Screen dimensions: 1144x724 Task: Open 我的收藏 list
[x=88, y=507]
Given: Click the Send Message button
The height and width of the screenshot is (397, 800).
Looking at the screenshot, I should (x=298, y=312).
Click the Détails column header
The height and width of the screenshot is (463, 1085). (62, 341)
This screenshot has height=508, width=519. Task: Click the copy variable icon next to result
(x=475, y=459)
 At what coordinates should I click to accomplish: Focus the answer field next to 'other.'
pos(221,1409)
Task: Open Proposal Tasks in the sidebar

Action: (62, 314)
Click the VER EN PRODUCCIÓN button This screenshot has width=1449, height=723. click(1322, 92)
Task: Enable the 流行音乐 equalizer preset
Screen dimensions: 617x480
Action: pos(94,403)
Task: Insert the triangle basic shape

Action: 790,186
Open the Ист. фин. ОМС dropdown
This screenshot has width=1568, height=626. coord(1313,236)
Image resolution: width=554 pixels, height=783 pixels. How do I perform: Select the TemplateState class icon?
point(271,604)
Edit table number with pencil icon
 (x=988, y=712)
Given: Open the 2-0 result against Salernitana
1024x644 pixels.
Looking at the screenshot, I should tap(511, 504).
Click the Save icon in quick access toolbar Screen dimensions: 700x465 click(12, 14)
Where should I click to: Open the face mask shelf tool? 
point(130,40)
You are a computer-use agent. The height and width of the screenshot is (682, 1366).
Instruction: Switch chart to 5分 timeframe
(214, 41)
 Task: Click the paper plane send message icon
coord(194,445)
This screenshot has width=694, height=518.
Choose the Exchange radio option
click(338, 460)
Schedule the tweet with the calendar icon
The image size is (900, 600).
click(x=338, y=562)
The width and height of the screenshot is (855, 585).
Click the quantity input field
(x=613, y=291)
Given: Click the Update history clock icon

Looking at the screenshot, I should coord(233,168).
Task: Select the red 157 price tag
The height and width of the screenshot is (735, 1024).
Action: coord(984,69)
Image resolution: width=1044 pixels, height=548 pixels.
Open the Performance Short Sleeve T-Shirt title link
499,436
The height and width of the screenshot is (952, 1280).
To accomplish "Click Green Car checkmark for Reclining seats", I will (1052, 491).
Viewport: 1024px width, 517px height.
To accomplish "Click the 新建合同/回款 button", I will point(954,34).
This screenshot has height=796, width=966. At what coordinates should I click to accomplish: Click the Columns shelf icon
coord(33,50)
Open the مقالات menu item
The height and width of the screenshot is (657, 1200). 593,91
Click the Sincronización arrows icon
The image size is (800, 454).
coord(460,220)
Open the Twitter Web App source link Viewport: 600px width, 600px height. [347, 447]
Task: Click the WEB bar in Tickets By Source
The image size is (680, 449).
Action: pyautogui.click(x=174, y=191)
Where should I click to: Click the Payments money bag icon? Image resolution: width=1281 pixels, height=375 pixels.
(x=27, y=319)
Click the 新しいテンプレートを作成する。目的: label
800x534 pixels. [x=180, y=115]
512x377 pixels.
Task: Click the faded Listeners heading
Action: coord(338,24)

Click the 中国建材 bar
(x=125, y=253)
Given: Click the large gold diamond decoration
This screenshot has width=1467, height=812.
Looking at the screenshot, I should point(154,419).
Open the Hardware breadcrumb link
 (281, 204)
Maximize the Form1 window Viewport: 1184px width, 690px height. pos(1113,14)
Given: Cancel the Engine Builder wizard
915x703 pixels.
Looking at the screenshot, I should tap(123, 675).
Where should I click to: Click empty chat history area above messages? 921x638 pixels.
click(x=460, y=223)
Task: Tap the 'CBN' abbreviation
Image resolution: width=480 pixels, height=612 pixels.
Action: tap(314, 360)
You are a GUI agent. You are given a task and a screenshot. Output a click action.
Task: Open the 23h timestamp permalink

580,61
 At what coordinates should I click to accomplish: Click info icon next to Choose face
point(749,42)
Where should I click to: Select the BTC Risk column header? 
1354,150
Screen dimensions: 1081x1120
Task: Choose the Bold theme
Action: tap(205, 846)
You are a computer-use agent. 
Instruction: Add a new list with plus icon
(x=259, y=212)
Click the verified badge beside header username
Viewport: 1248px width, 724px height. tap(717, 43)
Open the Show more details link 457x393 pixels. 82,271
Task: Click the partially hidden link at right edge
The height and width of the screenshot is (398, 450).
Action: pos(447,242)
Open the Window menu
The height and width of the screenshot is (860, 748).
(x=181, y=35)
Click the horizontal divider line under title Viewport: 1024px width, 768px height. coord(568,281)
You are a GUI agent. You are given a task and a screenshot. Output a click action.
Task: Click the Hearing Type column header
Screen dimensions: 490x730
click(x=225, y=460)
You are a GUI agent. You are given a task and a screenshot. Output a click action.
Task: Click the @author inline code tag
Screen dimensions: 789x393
####
What needs to be done:
Output the listing exactly.

Result of the task:
Screen dimensions: 1144x724 Task: Open 我的收藏 list
[x=88, y=507]
Given: Click the Send Message button
The height and width of the screenshot is (397, 800).
Looking at the screenshot, I should (x=298, y=312).
Click the Détails column header
The height and width of the screenshot is (463, 1085). (62, 341)
This screenshot has height=508, width=519. Task: Click the copy variable icon next to result
(x=475, y=459)
 At what coordinates should I click to accomplish: Focus the answer field next to 'other.'
pos(221,1409)
Task: Open Proposal Tasks in the sidebar

Action: (62, 314)
Click the VER EN PRODUCCIÓN button This screenshot has width=1449, height=723. click(1322, 92)
Task: Enable the 流行音乐 equalizer preset
Screen dimensions: 617x480
Action: pos(94,403)
Task: Insert the triangle basic shape

Action: 790,186
Open the Ист. фин. ОМС dropdown
This screenshot has width=1568, height=626. coord(1313,236)
Image resolution: width=554 pixels, height=783 pixels. How do I perform: Select the TemplateState class icon?
point(271,604)
Edit table number with pencil icon
 (x=988, y=712)
Given: Open the 2-0 result against Salernitana
1024x644 pixels.
Looking at the screenshot, I should tap(511, 504).
Click the Save icon in quick access toolbar Screen dimensions: 700x465 click(12, 14)
Where should I click to: Open the face mask shelf tool? 
point(130,40)
You are a computer-use agent. The height and width of the screenshot is (682, 1366).
Instruction: Switch chart to 5分 timeframe
(214, 41)
 Task: Click the paper plane send message icon
coord(194,445)
This screenshot has width=694, height=518.
Choose the Exchange radio option
click(338, 460)
Schedule the tweet with the calendar icon
The image size is (900, 600).
click(x=338, y=562)
The width and height of the screenshot is (855, 585).
Click the quantity input field
(x=613, y=291)
Given: Click the Update history clock icon

Looking at the screenshot, I should coord(233,168).
Task: Select the red 157 price tag
The height and width of the screenshot is (735, 1024).
Action: coord(984,69)
Image resolution: width=1044 pixels, height=548 pixels.
Open the Performance Short Sleeve T-Shirt title link
499,436
The height and width of the screenshot is (952, 1280).
To accomplish "Click Green Car checkmark for Reclining seats", I will (1052, 491).
Viewport: 1024px width, 517px height.
To accomplish "Click the 新建合同/回款 button", I will point(954,34).
This screenshot has height=796, width=966. At what coordinates should I click to accomplish: Click the Columns shelf icon
coord(33,50)
Open the مقالات menu item
The height and width of the screenshot is (657, 1200). 593,91
Click the Sincronización arrows icon
The image size is (800, 454).
coord(460,220)
Open the Twitter Web App source link Viewport: 600px width, 600px height. [347, 447]
Task: Click the WEB bar in Tickets By Source
The image size is (680, 449).
Action: pyautogui.click(x=174, y=191)
Where should I click to: Click the Payments money bag icon? Image resolution: width=1281 pixels, height=375 pixels.
(x=27, y=319)
Click the 新しいテンプレートを作成する。目的: label
800x534 pixels. [x=180, y=115]
512x377 pixels.
Task: Click the faded Listeners heading
Action: coord(338,24)

Click the 中国建材 bar
(x=125, y=253)
Given: Click the large gold diamond decoration
This screenshot has width=1467, height=812.
Looking at the screenshot, I should point(154,419).
Open the Hardware breadcrumb link
 (281, 204)
Maximize the Form1 window Viewport: 1184px width, 690px height. pos(1113,14)
Given: Cancel the Engine Builder wizard
915x703 pixels.
Looking at the screenshot, I should tap(123, 675).
Where should I click to: Click empty chat history area above messages? 921x638 pixels.
click(x=460, y=223)
Task: Tap the 'CBN' abbreviation
Image resolution: width=480 pixels, height=612 pixels.
Action: tap(314, 360)
You are a GUI agent. You are given a task and a screenshot. Output a click action.
Task: Open the 23h timestamp permalink

580,61
 At what coordinates should I click to accomplish: Click info icon next to Choose face
point(749,42)
Where should I click to: Select the BTC Risk column header? 
1354,150
Screen dimensions: 1081x1120
Task: Choose the Bold theme
Action: tap(205, 846)
You are a computer-use agent. 
Instruction: Add a new list with plus icon
(x=259, y=212)
Click the verified badge beside header username
Viewport: 1248px width, 724px height. tap(717, 43)
Open the Show more details link 457x393 pixels. 82,271
Task: Click the partially hidden link at right edge
The height and width of the screenshot is (398, 450).
Action: pos(447,242)
Open the Window menu
The height and width of the screenshot is (860, 748).
(x=181, y=35)
Click the horizontal divider line under title Viewport: 1024px width, 768px height. coord(568,281)
You are a GUI agent. You are given a task and a screenshot. Output a click action.
Task: Click the Hearing Type column header
Screen dimensions: 490x730
click(x=225, y=460)
You are a GUI agent. You are given a task and a screenshot. Output a click action.
Task: Click the @author inline code tag
Screen dimensions: 789x393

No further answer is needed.